Similarly, the following sentence means “He/She is a student”:
彼 (かれ)/彼女 (かのじょ) は 学生（がくせい）です 。
kare/kanojo wa gakusei desu.
Here, 彼 (かれ, kare) and 彼女 (かのじょ, kanojo) mean “he” and “she”, respectively. Interestingly, 彼/彼女 also means “boyfriend/girlfriend”, and its meaning depends on the context.
“He is my father.” in Japanese
彼 は 私 の お父(とう)さん です。
kare wa watashi no otousan desu
– 彼（かれ, kare）: “he” (3rd-person pronoun)
– は: “topic marker particle”
– 私(わたし, watashi): “I”
– の (no): possessive particle
– お父(とう)さん: father
– です (desu): be (copula)
の (no) is a Japanese particle called “possessive particle “. It is usually put between two nouns and indicates that the first noun modifies or possesses the second noun. In this case, の is put between 私 (watashi, “I”) and お父(とう)さん (otousan, “father”), and therefore 私のお父さん (watashi no otousan) means “my father”. In Japanese, there is no single word for “me/your/him/her”, and the possessive forms are represented by pronouns (私/あなた/彼/彼女, “I/you/he/she”) + の. Instead of お父(とう)さん, you can also say 父 (ちち, chichi), which also means “father” and sounds more formal than お父さん. One of the differences between 父 and お父さん is that 父 is used to describe your father only, not someone else’s. Some Japanese textbooks also say that you use 父 when you talk about your father with others, and use お父さん when you call your father at home.
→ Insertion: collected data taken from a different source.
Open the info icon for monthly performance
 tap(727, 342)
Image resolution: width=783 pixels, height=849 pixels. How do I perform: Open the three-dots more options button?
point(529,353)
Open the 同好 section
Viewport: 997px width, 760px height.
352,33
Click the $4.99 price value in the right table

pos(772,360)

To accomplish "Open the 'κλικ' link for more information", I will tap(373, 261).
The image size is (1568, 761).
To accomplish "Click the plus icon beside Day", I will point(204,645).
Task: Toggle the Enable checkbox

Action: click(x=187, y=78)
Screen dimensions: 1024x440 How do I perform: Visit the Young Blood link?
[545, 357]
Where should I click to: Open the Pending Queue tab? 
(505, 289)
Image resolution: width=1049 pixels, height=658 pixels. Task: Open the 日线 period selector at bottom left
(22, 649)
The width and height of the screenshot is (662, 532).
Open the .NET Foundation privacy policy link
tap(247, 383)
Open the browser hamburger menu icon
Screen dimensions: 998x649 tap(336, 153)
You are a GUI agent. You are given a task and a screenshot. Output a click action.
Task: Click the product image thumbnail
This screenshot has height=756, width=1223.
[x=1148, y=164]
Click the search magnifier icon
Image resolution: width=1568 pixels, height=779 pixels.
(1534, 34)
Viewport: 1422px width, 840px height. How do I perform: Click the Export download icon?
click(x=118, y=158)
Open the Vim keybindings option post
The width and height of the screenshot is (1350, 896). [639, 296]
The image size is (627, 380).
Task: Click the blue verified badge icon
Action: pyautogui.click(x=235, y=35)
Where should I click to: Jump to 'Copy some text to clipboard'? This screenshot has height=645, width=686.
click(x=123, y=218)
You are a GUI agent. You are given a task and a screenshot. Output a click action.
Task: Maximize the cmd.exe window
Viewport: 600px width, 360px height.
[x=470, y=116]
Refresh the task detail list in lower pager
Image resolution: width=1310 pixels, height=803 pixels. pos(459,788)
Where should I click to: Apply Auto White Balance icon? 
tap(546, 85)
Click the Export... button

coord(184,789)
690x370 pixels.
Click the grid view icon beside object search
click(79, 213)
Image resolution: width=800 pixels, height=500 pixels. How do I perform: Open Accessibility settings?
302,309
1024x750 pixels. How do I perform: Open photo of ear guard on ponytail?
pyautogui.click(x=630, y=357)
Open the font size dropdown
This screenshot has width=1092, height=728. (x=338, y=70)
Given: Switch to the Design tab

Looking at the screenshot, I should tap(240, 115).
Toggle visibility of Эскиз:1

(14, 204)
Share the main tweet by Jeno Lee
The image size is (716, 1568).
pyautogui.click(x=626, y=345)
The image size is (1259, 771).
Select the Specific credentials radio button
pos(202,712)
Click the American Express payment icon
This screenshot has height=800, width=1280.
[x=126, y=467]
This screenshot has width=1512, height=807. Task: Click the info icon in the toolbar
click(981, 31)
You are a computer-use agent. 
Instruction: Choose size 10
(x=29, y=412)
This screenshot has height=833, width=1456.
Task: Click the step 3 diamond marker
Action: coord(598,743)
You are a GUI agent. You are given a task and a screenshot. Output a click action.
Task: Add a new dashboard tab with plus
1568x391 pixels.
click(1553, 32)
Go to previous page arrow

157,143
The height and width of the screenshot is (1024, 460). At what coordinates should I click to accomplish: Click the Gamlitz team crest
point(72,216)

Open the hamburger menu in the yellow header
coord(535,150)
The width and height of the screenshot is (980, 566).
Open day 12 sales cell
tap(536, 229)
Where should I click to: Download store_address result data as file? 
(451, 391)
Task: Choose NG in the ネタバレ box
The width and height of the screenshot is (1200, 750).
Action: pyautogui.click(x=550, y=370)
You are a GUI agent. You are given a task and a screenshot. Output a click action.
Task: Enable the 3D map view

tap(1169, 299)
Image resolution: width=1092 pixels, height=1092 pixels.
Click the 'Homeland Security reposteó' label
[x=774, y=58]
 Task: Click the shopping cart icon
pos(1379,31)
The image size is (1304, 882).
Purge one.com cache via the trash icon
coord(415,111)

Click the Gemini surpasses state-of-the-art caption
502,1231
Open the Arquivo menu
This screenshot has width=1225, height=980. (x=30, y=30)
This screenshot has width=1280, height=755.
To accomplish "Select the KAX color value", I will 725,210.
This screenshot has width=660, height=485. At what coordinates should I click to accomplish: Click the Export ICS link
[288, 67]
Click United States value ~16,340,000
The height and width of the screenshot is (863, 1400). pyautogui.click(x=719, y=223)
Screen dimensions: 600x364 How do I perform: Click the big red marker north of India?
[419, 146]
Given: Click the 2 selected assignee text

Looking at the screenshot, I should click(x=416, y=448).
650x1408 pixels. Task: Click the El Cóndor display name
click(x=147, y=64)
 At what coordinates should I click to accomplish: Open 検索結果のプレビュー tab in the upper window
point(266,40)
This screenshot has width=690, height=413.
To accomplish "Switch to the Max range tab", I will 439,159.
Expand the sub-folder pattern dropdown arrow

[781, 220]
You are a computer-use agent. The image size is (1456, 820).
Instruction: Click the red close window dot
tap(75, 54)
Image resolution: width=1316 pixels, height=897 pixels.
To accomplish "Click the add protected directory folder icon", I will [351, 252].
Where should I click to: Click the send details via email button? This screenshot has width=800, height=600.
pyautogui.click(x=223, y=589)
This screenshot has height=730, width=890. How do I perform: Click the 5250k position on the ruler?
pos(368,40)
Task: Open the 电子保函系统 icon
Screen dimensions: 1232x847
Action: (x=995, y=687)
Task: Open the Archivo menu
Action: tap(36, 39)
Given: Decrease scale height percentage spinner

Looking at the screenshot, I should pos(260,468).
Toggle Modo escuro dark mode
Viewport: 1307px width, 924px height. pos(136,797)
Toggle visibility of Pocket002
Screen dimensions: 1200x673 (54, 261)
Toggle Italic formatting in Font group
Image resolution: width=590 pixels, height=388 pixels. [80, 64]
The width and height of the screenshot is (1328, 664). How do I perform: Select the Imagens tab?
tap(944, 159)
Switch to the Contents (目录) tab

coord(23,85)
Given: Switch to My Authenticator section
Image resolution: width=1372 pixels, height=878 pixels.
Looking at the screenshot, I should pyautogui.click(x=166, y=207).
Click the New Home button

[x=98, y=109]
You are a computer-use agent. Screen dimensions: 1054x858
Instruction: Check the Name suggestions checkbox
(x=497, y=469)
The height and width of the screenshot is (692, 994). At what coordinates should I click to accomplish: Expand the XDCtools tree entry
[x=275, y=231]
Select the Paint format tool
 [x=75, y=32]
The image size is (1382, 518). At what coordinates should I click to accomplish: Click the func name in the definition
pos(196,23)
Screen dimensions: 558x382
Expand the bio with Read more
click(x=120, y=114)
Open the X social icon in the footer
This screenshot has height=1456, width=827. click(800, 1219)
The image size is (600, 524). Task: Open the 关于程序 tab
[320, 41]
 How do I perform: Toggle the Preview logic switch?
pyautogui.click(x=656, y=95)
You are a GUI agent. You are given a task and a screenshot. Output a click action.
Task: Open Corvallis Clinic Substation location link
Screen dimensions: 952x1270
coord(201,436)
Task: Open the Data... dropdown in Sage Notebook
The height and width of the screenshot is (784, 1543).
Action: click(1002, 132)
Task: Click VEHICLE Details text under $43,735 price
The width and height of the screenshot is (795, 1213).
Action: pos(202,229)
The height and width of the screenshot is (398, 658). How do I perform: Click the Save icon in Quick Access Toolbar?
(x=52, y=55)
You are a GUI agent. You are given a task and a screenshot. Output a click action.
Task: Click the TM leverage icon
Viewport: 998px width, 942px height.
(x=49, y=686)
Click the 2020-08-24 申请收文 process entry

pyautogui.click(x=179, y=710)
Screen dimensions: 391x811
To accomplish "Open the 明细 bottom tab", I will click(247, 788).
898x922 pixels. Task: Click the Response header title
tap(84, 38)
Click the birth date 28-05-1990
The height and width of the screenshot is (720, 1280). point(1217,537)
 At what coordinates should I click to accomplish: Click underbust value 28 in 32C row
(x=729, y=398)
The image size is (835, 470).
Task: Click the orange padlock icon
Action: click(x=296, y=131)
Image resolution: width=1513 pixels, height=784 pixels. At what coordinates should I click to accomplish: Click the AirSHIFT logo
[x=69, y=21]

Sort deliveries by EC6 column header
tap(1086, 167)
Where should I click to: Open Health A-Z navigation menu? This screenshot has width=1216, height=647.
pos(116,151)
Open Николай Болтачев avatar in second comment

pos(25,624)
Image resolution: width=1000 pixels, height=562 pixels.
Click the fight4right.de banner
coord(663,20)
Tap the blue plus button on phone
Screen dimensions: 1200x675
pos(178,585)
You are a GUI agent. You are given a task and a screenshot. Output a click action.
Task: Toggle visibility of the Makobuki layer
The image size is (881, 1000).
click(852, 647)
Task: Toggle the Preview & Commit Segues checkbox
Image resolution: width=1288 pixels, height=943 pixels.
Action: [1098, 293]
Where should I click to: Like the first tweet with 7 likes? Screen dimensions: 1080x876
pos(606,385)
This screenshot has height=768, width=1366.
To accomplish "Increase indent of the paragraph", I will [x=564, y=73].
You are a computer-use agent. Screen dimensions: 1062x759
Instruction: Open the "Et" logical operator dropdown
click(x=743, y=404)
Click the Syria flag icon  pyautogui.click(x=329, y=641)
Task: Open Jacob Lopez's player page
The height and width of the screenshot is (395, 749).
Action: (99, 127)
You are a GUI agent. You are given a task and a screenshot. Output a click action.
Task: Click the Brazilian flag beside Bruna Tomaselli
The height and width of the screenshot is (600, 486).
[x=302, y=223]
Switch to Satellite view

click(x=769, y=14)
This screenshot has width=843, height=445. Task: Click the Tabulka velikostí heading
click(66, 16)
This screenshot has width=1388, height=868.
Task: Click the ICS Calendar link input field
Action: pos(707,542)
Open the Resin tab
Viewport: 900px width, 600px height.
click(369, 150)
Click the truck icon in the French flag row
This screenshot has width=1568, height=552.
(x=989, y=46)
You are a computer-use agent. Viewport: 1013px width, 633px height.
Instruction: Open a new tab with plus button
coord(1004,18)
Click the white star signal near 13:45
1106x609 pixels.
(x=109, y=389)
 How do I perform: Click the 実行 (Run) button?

However, in reality, お父さん is also used in the same way as 父 (although it sounds more casual/less formal).
Similarly, you can say “She is my mother.” in Japanese as follows:
彼女(かのじょ) は 彼(かれ) の お母(かあ)さん です。
kanojo wa kare no okaasan desu
Here, 彼 (kare, “he”) + の (possessive particle) means “his”, and 彼のお母(かあ)さん means “his mother”. Similar to お父さん and 父, both お母(かあ)さん (okaasan) and 母 (はは, haha) mean “mother”, but in this context お母さん sounds more natural because 母 is usually used to refer to one’s own mother, not someone else’s.
Using what you have learnt so far, you can say “My father’s name is Takashi” in Japanese as follows:
私(わたし) の 父(ちち) の 名前(なまえ) は たかし です
watashi no chichi no namae wa takashi desu.
– 名前 (なまえ, namae) = “name” (noun)
– 私(watashi) の 父（ちちおや, chichi）: My father
– [私の父] の 名前 : [My father]’s name
が (ga) particle
Similar to は particle, が (ga) particle indicates the subject of a sentence, as follows:
彼 (かれ) が たかし です 。
Kare ga takashi desu .
“He is Takashi.”
The difference between は and が is one of the most complicated grammar topics in Japanese, and hence it is to be explained later at some point.
Form a Question in Japanese
The last topic of this post is how to form a question in Japanese. Thankfully, it is very easy to ask a question in Japanese: simply add “か (ka)” at the end of a sentence.
“He/She is a student”
彼/彼女は学生です (kare/kanojo wa gakusei desu)
“Is he/she is a student?”
彼/彼女は学生ですか (kare/kanojo wa gakusei desu ka)
Note that a question mark (?) is not necessary in Japanese, yet used sometimes for clarity.